◆ WORK ITEM ◆
Which lines in the records below contain the word "Chrysler"? Report each of them.

══════════

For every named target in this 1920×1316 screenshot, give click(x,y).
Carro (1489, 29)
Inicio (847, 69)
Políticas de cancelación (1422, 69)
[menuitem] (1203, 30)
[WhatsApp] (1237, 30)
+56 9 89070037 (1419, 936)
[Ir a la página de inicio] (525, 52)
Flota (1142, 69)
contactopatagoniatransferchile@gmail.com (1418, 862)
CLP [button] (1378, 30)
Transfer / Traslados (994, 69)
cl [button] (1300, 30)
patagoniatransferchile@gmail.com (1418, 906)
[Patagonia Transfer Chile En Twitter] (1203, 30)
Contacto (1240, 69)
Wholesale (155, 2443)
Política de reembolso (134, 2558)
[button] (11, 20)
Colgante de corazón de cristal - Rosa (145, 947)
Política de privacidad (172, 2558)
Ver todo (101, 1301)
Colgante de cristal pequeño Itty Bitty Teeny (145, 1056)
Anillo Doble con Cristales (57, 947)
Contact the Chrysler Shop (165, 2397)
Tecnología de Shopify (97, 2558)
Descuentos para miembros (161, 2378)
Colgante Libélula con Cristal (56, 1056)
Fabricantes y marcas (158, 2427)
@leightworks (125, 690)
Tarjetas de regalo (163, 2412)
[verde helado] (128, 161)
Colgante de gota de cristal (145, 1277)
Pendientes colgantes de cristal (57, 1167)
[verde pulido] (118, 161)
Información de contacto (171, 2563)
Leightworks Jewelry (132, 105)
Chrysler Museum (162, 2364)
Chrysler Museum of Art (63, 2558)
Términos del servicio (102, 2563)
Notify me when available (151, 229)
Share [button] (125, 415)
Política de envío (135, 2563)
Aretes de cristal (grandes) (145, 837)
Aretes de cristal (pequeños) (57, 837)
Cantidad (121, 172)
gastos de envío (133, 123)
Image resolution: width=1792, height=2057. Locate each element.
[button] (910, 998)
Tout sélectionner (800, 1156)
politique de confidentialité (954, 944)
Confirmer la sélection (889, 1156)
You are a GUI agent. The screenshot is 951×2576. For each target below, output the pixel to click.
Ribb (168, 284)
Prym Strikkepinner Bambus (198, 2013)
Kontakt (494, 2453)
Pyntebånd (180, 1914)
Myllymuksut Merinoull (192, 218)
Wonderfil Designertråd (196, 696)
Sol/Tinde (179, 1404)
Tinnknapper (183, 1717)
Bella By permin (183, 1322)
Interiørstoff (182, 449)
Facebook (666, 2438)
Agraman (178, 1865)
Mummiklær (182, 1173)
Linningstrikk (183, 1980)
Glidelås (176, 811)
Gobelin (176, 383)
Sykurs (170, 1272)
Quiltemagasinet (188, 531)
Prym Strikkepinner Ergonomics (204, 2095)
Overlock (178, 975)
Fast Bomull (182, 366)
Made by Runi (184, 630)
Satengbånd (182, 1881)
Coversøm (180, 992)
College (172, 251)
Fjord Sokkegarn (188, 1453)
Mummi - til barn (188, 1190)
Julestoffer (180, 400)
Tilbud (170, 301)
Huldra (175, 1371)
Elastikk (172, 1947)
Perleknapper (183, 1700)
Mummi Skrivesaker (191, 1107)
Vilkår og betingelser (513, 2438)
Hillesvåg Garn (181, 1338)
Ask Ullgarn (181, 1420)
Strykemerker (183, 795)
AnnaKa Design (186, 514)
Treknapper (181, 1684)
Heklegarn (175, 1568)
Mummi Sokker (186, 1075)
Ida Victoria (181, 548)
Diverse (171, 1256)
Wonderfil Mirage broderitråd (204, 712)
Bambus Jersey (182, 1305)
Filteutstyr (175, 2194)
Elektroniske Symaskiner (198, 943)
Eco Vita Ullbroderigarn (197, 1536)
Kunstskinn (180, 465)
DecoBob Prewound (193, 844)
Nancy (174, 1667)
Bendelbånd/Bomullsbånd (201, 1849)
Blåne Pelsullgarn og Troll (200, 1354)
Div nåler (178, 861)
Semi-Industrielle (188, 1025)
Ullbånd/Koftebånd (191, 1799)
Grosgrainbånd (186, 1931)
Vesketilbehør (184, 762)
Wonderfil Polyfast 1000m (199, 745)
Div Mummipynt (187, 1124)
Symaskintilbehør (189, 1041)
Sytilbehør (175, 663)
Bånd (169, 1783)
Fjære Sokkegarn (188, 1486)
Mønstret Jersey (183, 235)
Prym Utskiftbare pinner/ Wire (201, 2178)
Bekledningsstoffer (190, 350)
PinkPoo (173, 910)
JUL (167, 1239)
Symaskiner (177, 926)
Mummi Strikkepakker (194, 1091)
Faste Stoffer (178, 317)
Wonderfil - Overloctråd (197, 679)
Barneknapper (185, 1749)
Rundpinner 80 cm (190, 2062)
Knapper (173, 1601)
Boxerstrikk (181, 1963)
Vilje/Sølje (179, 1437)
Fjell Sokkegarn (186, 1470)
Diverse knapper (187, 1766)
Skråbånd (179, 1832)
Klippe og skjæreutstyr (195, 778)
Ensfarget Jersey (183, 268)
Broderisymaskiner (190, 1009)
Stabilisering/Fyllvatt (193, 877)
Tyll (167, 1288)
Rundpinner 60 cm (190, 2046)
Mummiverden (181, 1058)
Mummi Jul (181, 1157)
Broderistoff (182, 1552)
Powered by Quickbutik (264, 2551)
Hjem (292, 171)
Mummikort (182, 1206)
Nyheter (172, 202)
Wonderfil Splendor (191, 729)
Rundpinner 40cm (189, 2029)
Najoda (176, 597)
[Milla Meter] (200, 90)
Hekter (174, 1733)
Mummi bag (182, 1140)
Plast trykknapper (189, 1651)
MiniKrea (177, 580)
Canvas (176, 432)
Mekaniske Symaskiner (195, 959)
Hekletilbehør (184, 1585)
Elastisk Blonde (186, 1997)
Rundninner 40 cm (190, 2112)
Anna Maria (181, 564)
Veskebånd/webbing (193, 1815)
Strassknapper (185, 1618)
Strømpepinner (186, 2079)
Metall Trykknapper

══════════

◆ RESPONSE AREA ◆
Contact the Chrysler Shop (165, 2397)
Chrysler Museum (162, 2364)
Chrysler Museum of Art (63, 2558)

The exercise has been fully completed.